Autotransplantation studies on humans and animal models regarding autologous frozen–thawed transplantation of ovarian tissues reported the reactivation of hormonal production and reproductive function [
32,
39]. However, a risk of reintroducing malignant cells back into the recipient may occur [
19]. Furthermore, numerous studies documented a direct reinstatement of the graft’s blood supply after the thawing procedure [
23]. A considerable percentage of patients may lack the required time or proper consultation to protect and preserve their fertility before entering a timely and efficient cryopreservation protocol.

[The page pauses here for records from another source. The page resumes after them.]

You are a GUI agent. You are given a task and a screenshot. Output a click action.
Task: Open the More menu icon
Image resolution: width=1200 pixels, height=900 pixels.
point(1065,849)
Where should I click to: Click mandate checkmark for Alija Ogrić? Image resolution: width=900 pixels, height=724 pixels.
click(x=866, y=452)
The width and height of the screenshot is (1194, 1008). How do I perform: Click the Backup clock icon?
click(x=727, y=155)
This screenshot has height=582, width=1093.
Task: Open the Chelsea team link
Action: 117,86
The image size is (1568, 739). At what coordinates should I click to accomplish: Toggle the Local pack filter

Thus, an AO model may be a viable option, especially for these cases.
Another case scenario for the use of AO is for women prior to the age of 40 who spontaneously experienced premature ovarian failure, which is possibly related to autoimmunity or induced by ovariectomy or anticancer treatment, leading to their inability for natural conception [
7,
40]. Women over the age of 35 [
41,
42] or at shift to perimenopausal period struggling to get pregnant due to a dysfunctional and aging ovary are classified under poor or diminished ovarian reserve [
13,
14]. Finally, the distinct category of “advanced maternal age” women who postpone gestation because of various personal and/or social reasons could potentially find their path through maternity with the use of AO [
41].
The currently hypothetical
in vitro AO could be actualized with further advancements deviating from the strict frame of applied medicine. An
in vitro AO may stand as an alternative approach for testing the toxicity of several drugs employed in the IVF set-up or observing their effect on follicles and subsequent oocytes’ quality. This finding is an important contribution because it would allow clinical trials to directly assess the experimental conditions on human ovarian tissue
in vitro. Such an approach would be anticipated to circumvent or alternatively enrich the strength of animal models [
10]. Furthermore, the availability of AO in the research field could uncover the mechanisms involved in human folliculogenesis and delineate various disorders associated with female infertility [
10]. The size or development of human follicles differs from those of murine [
8]. Therefore, a human AO is highly covetable because it could adequately enable ideal experimental conditions that are not depicted in animal model studies. In an IVF laboratory, the current consumables for gamete and embryo culture are plastic ware, thereby presenting limitations and contraindications, such as an epigenetic influence on oocytes and embryos [
43]. The scaffold of an AO could be employed for culturing oocytes, particularly during
in vitro maturation, to provide optimal environment for such biological process and convey favorable results while mimicking nature.
All aforementioned successful trials of the use of AO on animal and NHP models may encourage the scientific community to further its application in infertile women, IVF laboratories, and IVF research. This approach may benefit patients toward overcoming infertility related to ovarian etiology by providing them with a functional and vital, albeit artificial, ovary.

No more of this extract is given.